📲 Siga o A10+ no Instagram, Facebook e Twitter.
O Ministério Público do Estado do Piauí (MPPI) instaurou um inquérito civil para analisar informações encaminhadas pela Controladoria-Geral da União relacionadas à Operação Creta, investigação conduzida pela Polícia Federal em conjunto com a CGU sobre suspeitas de fraudes em licitações, desvios de recursos públicos federais, corrupção e lavagem de dinheiro na execução de obras financiadas com recursos da União em municípios piauienses.
O procedimento tramita na 2ª Promotoria de Justiça de Valença do Piauí sob o número 000024-344/2024 e teve origem em um ofício encaminhado pela Secretaria Federal de Controle Interno da CGU. Conforme o extrato publicado pelo Ministério Público, a finalidade é analisar as informações remetidas pelo órgão de controle e verificar a adoção das providências cabíveis no âmbito das atribuições ministeriais.

De acordo com o próprio extrato do MPPI, as informações encaminhadas fazem referência à Operação Creta, investigdeação que objetiva aprofundar apurações relativas a supostos crimes de fraude a licitações, desvio de recursos, corrupção e lavagem de dinheiro envolvendo obras custeadas com recursos federais em municípios piauienses.

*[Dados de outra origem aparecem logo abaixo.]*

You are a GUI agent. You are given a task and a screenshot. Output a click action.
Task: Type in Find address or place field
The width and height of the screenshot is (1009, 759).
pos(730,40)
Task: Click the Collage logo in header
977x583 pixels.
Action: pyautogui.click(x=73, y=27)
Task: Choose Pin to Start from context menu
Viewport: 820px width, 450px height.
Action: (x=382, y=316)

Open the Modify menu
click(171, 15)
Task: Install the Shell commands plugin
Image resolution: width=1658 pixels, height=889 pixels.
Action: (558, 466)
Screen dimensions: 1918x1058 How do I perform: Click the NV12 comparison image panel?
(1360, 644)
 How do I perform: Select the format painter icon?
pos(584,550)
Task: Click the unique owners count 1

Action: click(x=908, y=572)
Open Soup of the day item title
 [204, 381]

O documento registra ainda que a investigação envolve fatos relacionados a um ex-prefeito e uma ex-deputada federal, que, segundo a investigação mencionada no procedimento, teriam atuado por intermédio de empresas de fachada e/ou empresas ligadas aos investigados. O extrato, contudo, não identifica nominalmente essas pessoas.
Operação foi deflagrada em 2023
A Operação Creta foi deflagrada pela Polícia Federal em dezembro de 2023, com apoio da Controladoria-Geral da União. Na ocasião, foram cumpridos 16 mandados de busca e apreensão e 11 ordens de sequestro de bens e valores em endereços localizados no Piauí, Ceará e Distrito Federal.
Segundo informou a Polícia Federal à época, a investigação começou após auditorias da CGU identificarem indícios de fraude e direcionamento de licitações no município de Pimenteiras. Conforme divulgado oficialmente pela PF, havia suspeitas de que obras financiadas com recursos federais provenientes das emendas do relator (RP9) estariam sendo executadas diretamente por agentes públicos, apesar da contratação formal de empresas vencedoras das licitações.
Ainda segundo a Polícia Federal, havia indícios de que esse mesmo modelo de atuação poderia ter sido reproduzido em outros municípios da região. Durante a operação, foram apreendidos aproximadamente R$ 270 mil em espécie, além de veículos, aparelhos celulares e documentos, enquanto a Justiça Federal também determinou o sequestro de bens e valores estimados em mais de R$ 15 milhões.
A instauração do inquérito civil pelo Ministério Público não significa denúncia, ação judicial ou responsabilização de qualquer investigado. Nesta fase, o procedimento possui natureza administrativa e tem como objetivo analisar as informações encaminhadas pela Controladoria-Geral da União para verificar se existem elementos que justifiquem a adoção de medidas no âmbito das atribuições do MPPI. Até o momento, o procedimento permanece em tramitação na 2ª Promotoria de Justiça de Valença do Piauí.